Reltio Connect

 View Only
  • 1.  Automating the Reltio data load process

    Reltio Partner
    Posted 07-20-2022 10:19

    Hi,
    I am currently exploring options on how to automate the Reltio data load process. 

    Current approach –

    We are using the data loader option from Reltio UI to load csv files (stored in S3 bucket) manually.

    Future approach –

    We are planning to remove the manual process of loading csv files one by one and automate the process of loading the records which are there in csv files in Reltio from S3 bucket.

    Can someone please let me know few options on how to achieve this?

    Let me know if you need additional input.



    ------------------------------
    SOURAV BANERJEE
    Deloitte Consulting India Private Limited
    KOLKATA
    ------------------------------


  • 2.  RE: Automating the Reltio data load process

    Reltio Employee
    Posted 07-21-2022 02:25

    Hi Sourav,

    If Reltio Integration Hub (RIH) is enabled for your tenant. You can create a recipe there which reads the CSV files from your S3 bucket and load the records in RELTIO in Bulk. You can even schedule the recipe to run as per your required time intervals. If RIH is not enabled already, you can get in touch with your CSM to have it enabled in the system. 

    Here is the documentation for RIH for your reference : 
    https://docs.reltio.com/integrationhub/reltiointegrationhub.html

    Also, there is a course in Reltio Academy named "Reltio Integration Hub Foundation Certification" which has a video tutorial for your exact use case. 

    Another option could be to schedule the data loader job that you are currently running manually. Here is the documentation for how you can achieve that. 

    https://docs.reltio.com/dataloader/schedulejob.html



    ------------------------------
    Diparnab Dey
    ------------------------------



  • 3.  RE: Automating the Reltio data load process

    Reltio Employee
    Posted 07-21-2022 02:25
    Hi Sourav,

    You can schedule the job that you are currently running manually using data loader.  This way the system will look for a new file placed in the S3 bucket based on your defined time interval and then run the job. You can refer to the below documentation for more information : 

    https://docs.reltio.com/dataloader/schedulejob.html

    Another option will be to use Reltio Integration Hub (RIH) to create a recipe, which reads the file from the S3 bucket whenever a new CSV file is placed and load the records in bulk. If RIH is currently not enabled in your tenant, you can get in touch with your CSM to have it enabled. Here is the documentation for the Reltio Integration Hub for your reference : 

    https://docs.reltio.com/integrationhub/reltiointegrationhub.html

    In the Reltio Academy course, Reltio Integration Hub Fundamentals Certification, there is a video example of the exact you case you are looking for.
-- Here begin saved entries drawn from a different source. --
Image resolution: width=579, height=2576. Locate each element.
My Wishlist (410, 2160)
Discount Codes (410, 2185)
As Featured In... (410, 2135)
    ------------------------------
    Diparnab Dey
    Technical Consultant
    Reltio
    Kolkata, West Bengal
    ------------------------------



  • 4.  RE: Automating the Reltio data load process

    Posted 07-21-2022 13:27
    Hi Sourav,

    You can explore Diparnab suggestion to use Reltio Integration Hub but it may require additional contracts/licensing with Workato based on how your agreement was defined with Reltio. Reltio Integrations Hub used Workato framework behind the scenes. We tried that approach at our company but could not proceed further because of the licensing terms I explained above. However, we use Informatica Cloud (IICS) to load data in to Reltio using Reltio APIs. On a high level, this is how we do it.

    1. Load Accounts to Staging tables Using IICS (We use Amazon Redshift to stage the data coming from excel files or 3rd party vendors)
    2. Validate data integrity and ensure the Account profiles have proper information populated before loading in to Reltio (Ensure Account completeness like Address info etc)
    3. Use IICS to load data in to Reltio (Rest APIs and Bulk load APIs)
    4. Let the magic happen in Reltio (further Data enrichments, profile completeness, matching/merging etc)
    5. Extract data from Reltio and load in the Amazon Redshift tables for further consumption by downstream applications and dashboards using IICS 

    Hope this helps.

    regards,
    Bhaskar


    ------------------------------
    Bhaskar Nunna
    ------------------------------



  • 5.  RE: Automating the Reltio data load process

    Reltio Partner
    Posted 07-22-2022 03:47
    Hi Diparnab/Bhaskar,

    Thanks for all your suggestions.

    We are looking into the option of RIH.

    Related to the scheduling option in Reltio data loader, I have checked but seems it will suffice our requirement . Please find the details about the use-case.

    Currently we are splitting a large file and storing the split files in S3. For example if we are loading a file having 10 million Individual records, we are first splitting that into 10 files with 1 million records in each file (naming convention is something like a11, a12, a13…..). In this case we want to load these split files one after the other but in scheduler we can only schedule a job definition where the file name is static.  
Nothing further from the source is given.